The second attempt was much better. I specified a thin-stroke sage green line art aesthetic to match a meditation app I’ve been using as practice in Figma, and it delivered. Which tells you something about how much of this is the prompt doing the work and how much is the model. Qwen isn’t guessing your design taste, it’s executing what you tell it. So I definitely recommend refining your prompts.
Local has real ceilings though. Qwen advertises a 262k context window, but I can practically push it to around 32k on my hardware because VRAM caps how much context you can actually load. And every MCP tool call carries the full Paper tool schema back into the window, so tool-heavy sessions burn through it fast. I hit the ceiling more than once and had to restart chats.
The tokens use case is where this all pays off though. In UX design, tokens are named reusable values for colors, spacing, radius, typography, and so on. So instead of hardcoding a hex value everywhere, you reference sage-primary and every use updates when you change the token. It’s a simple version of a design system. And in Paper specifically, tokens can only be created via the MCP right now, there’s no UI for it. Which means the AI hookup isn’t just a nice-to-have, it’s the actual mechanism…

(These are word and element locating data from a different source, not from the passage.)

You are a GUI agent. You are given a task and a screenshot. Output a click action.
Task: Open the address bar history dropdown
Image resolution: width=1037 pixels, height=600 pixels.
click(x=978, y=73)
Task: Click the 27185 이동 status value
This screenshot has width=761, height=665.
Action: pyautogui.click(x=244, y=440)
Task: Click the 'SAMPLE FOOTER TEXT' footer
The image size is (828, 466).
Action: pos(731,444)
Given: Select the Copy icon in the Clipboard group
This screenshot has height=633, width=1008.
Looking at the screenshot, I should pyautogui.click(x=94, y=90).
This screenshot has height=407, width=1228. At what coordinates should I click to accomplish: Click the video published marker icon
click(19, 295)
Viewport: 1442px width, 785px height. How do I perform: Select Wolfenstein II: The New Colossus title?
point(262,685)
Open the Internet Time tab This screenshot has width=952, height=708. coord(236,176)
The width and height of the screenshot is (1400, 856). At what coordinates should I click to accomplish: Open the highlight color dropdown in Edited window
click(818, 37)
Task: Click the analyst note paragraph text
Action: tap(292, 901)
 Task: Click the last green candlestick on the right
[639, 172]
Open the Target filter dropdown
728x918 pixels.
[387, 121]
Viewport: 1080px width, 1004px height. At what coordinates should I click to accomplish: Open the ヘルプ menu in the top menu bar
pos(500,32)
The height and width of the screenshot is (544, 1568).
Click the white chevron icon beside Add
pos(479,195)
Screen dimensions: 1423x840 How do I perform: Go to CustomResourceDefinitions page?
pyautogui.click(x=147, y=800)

I had Qwen generate 29 tokens for me based on my meditation app aesthetic – 8 colors, 6 spacing steps, 4 radii, and a typography scale – and they’re all real, viewable via File > Theme > Copy Theme, and applicable to any element through the token dropdown.
One of my favorite AI-first tools right now
Paper wasn’t on my radar until recently, even though it’s been around for a few years now. It’s one of the first design tools I’ve used where AI feels properly integrated into it rather than tacked on – and running it with a local model just gives you more ownership of the design process. My hardware is still a bottleneck, but for what I’ve been doing with it, Qwen 3.5 9B plus Paper has been surprisingly workable.